(Data entries)
╔══
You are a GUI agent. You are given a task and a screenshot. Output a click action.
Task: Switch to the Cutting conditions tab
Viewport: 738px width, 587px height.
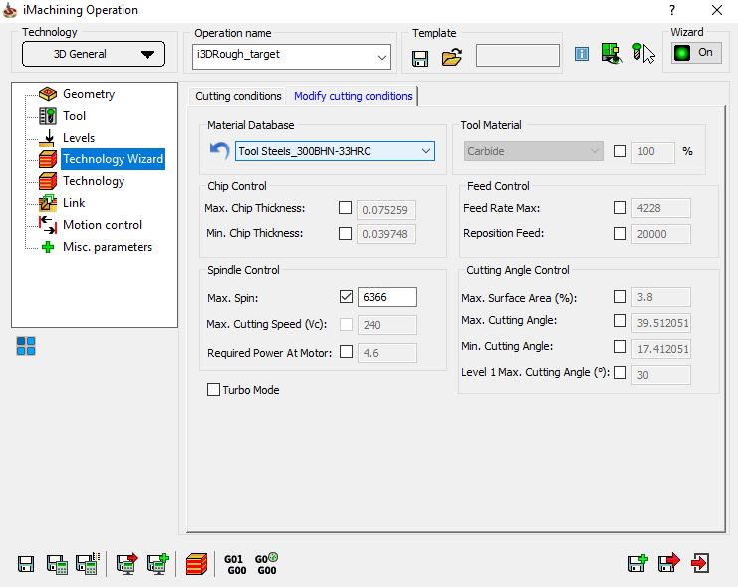238,96
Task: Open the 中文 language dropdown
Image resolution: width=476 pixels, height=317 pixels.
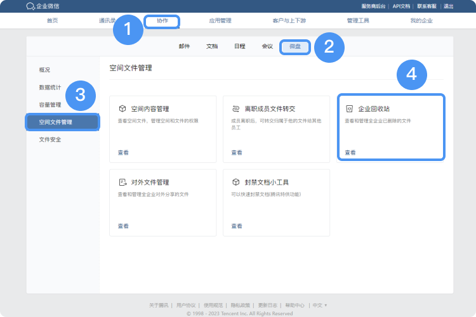Action: pos(320,305)
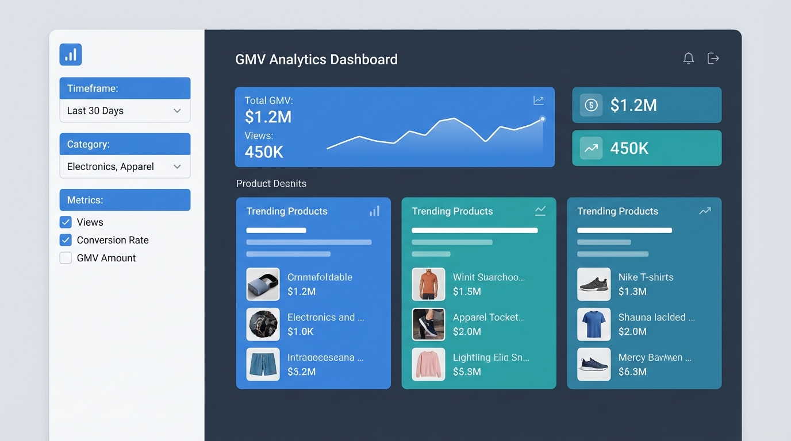Viewport: 791px width, 441px height.
Task: Click the Product Details heading
Action: [x=271, y=183]
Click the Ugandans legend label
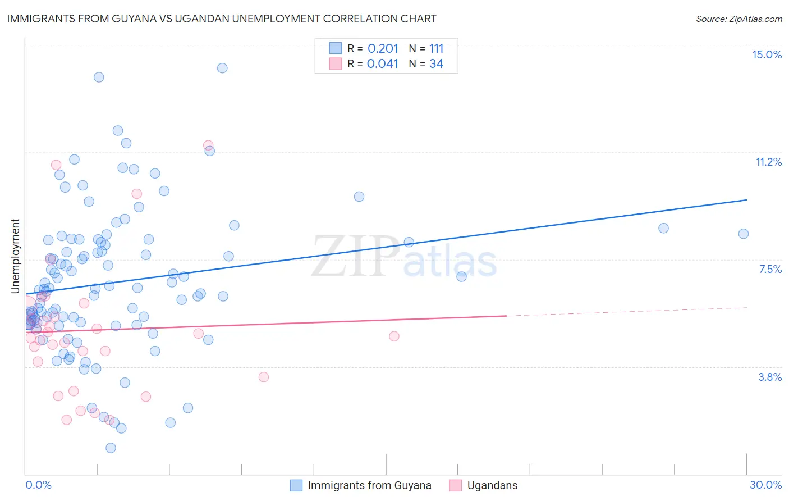 point(492,485)
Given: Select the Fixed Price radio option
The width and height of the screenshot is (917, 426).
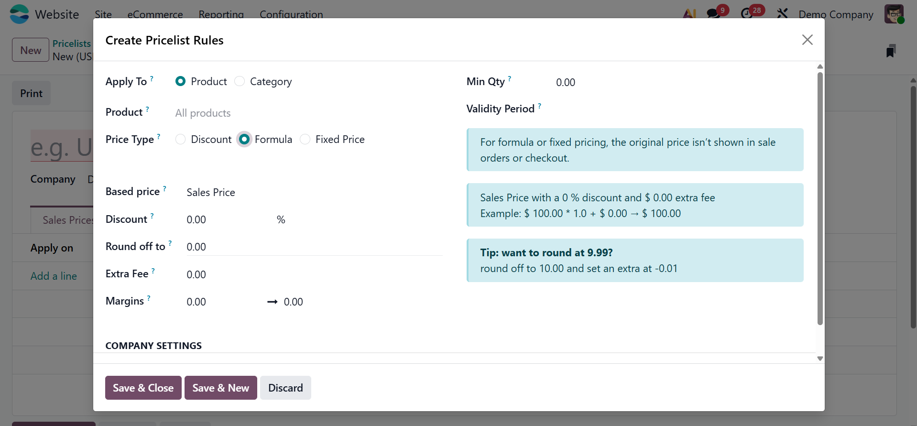Looking at the screenshot, I should 305,140.
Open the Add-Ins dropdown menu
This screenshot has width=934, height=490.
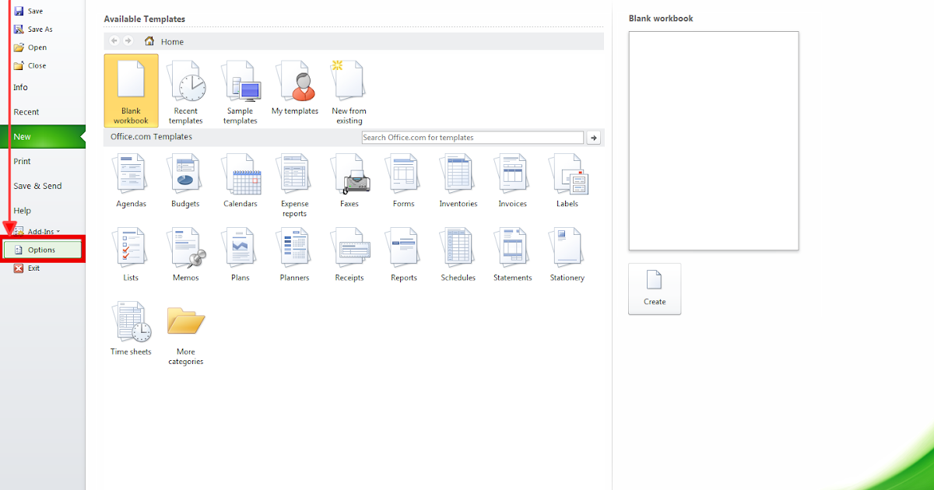[40, 230]
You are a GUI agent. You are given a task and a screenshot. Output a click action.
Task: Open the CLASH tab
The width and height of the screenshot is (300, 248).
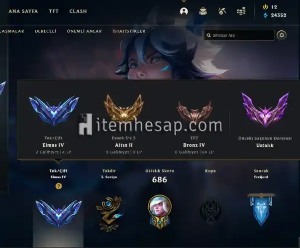[x=78, y=11]
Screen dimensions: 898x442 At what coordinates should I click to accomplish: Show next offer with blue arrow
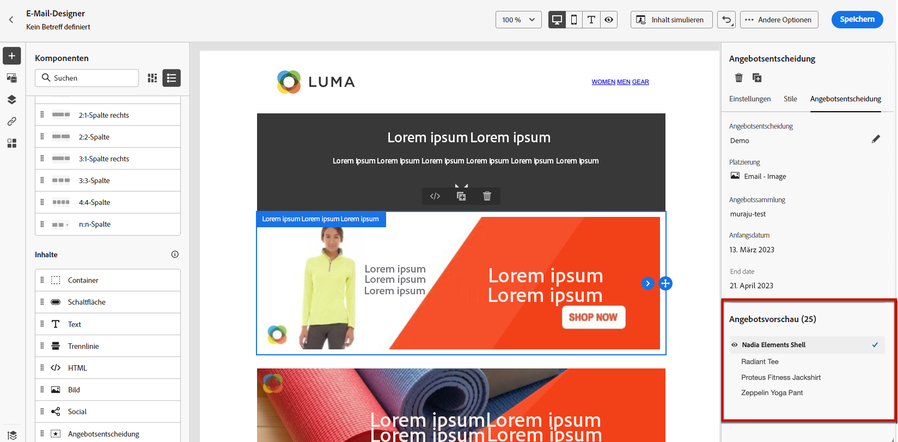pyautogui.click(x=647, y=283)
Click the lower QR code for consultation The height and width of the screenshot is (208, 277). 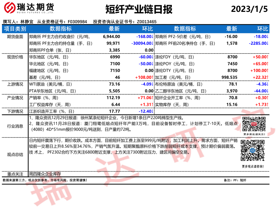coord(252,150)
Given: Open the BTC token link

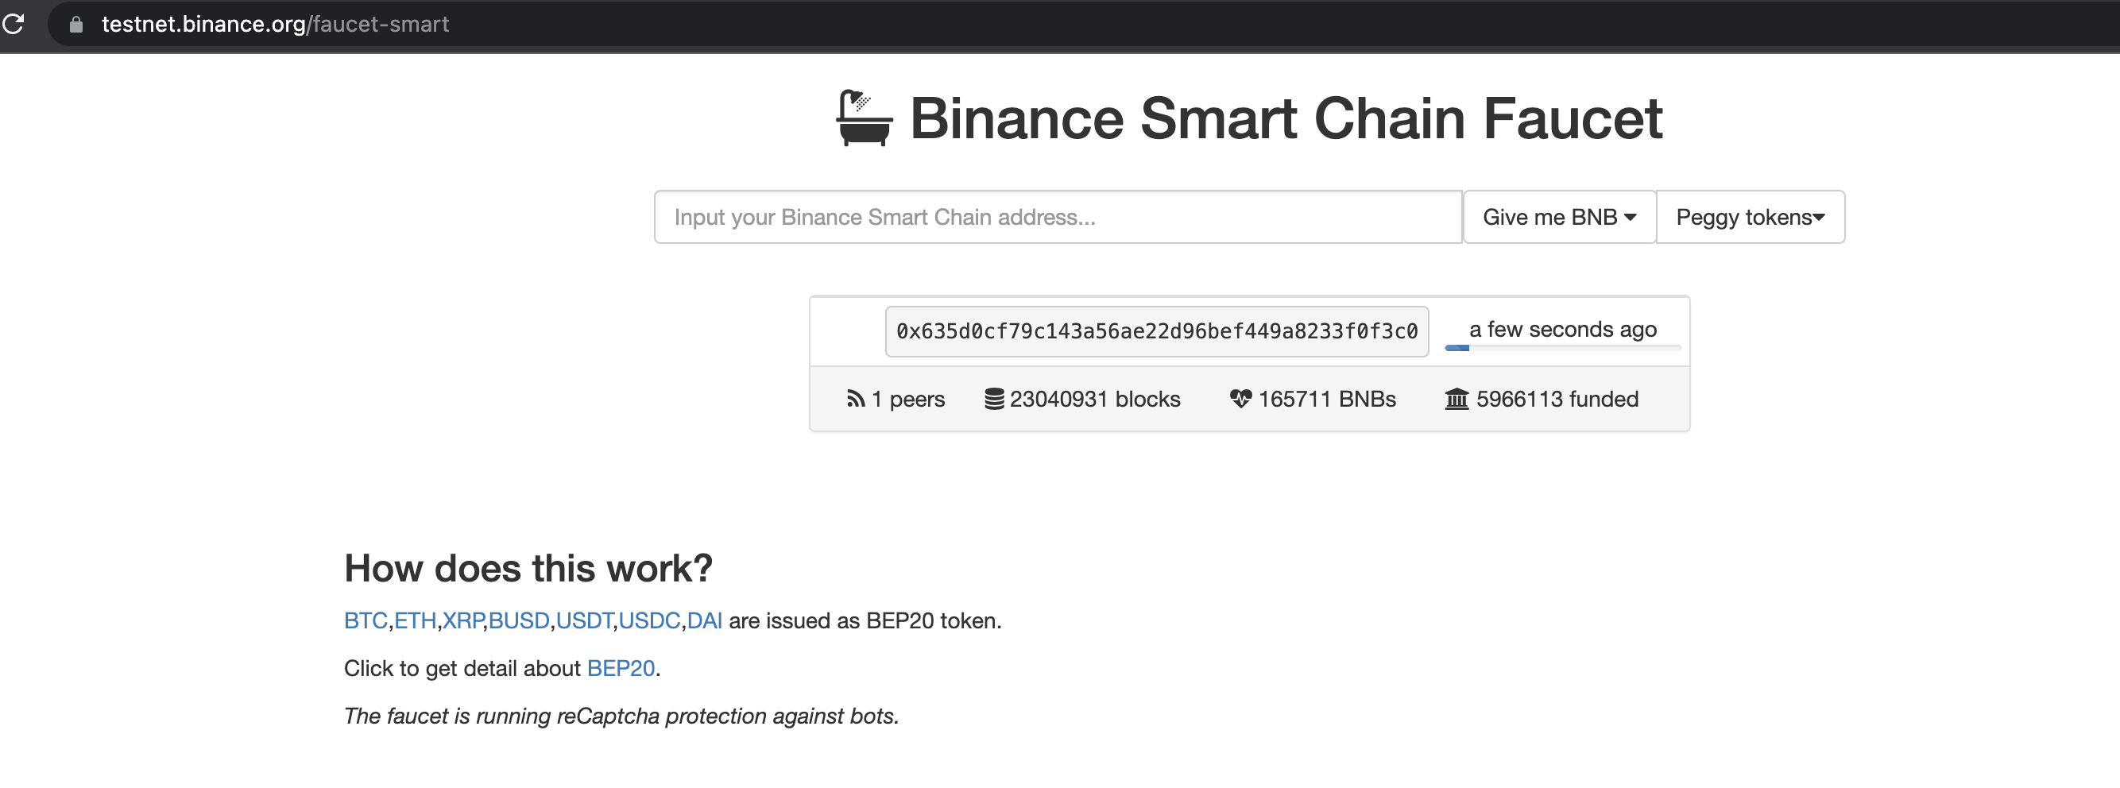Looking at the screenshot, I should (x=365, y=621).
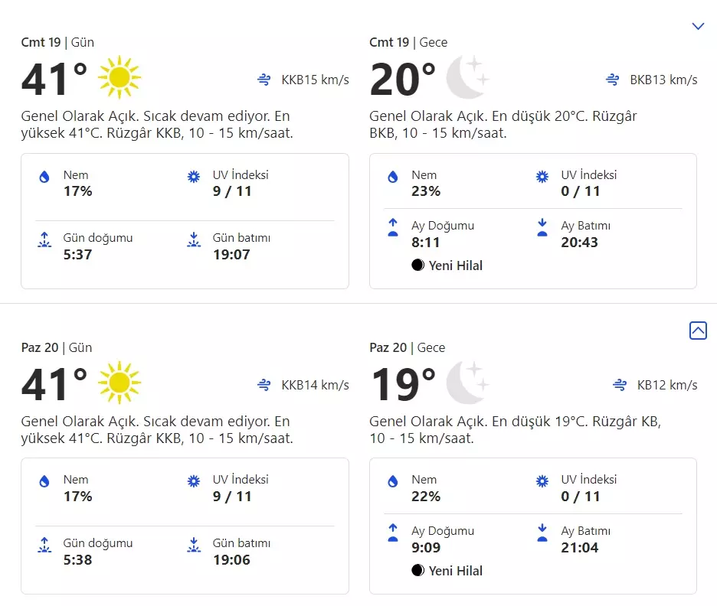Collapse the Paz 20 forecast section
The width and height of the screenshot is (717, 606).
coord(698,331)
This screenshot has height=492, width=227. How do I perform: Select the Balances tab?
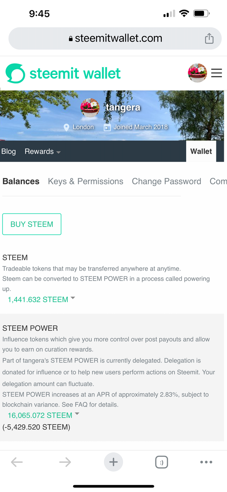point(21,182)
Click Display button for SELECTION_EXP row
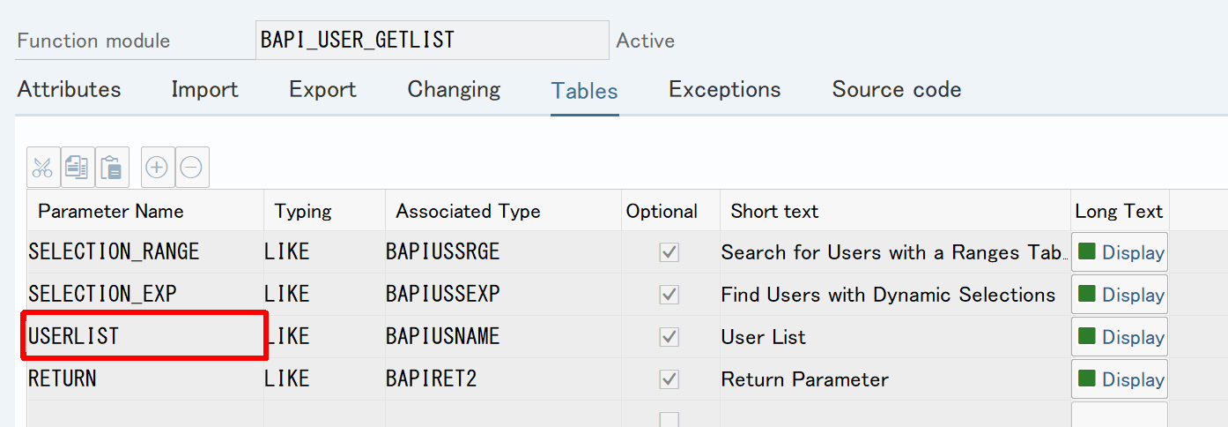1228x427 pixels. [1120, 295]
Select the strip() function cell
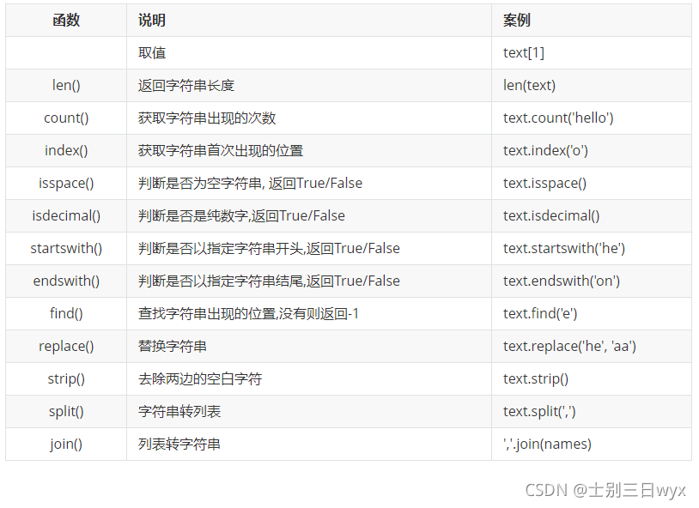Screen dimensions: 699x508 pos(66,378)
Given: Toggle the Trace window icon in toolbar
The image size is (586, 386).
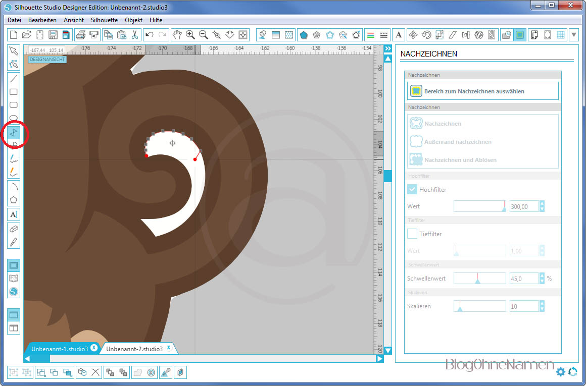Looking at the screenshot, I should [x=520, y=35].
╚══
Work to complete: Starting at the line containing "Task: Switch to the Cutting conditions tab" and stopping at the line containing "Given: Select the Fixed Price radio option", output each line exactly as it appears above. Leave out the pictures.

Answer for the task:
Task: Switch to the Cutting conditions tab
Viewport: 738px width, 587px height.
238,96
Task: Open the 中文 language dropdown
Image resolution: width=476 pixels, height=317 pixels.
Action: pos(320,305)
Viewport: 791px width, 441px height.
Task: Click the Product Details heading
Action: [x=271, y=183]
Click the Ugandans legend label
 point(492,485)
Given: Select the Fixed Price radio option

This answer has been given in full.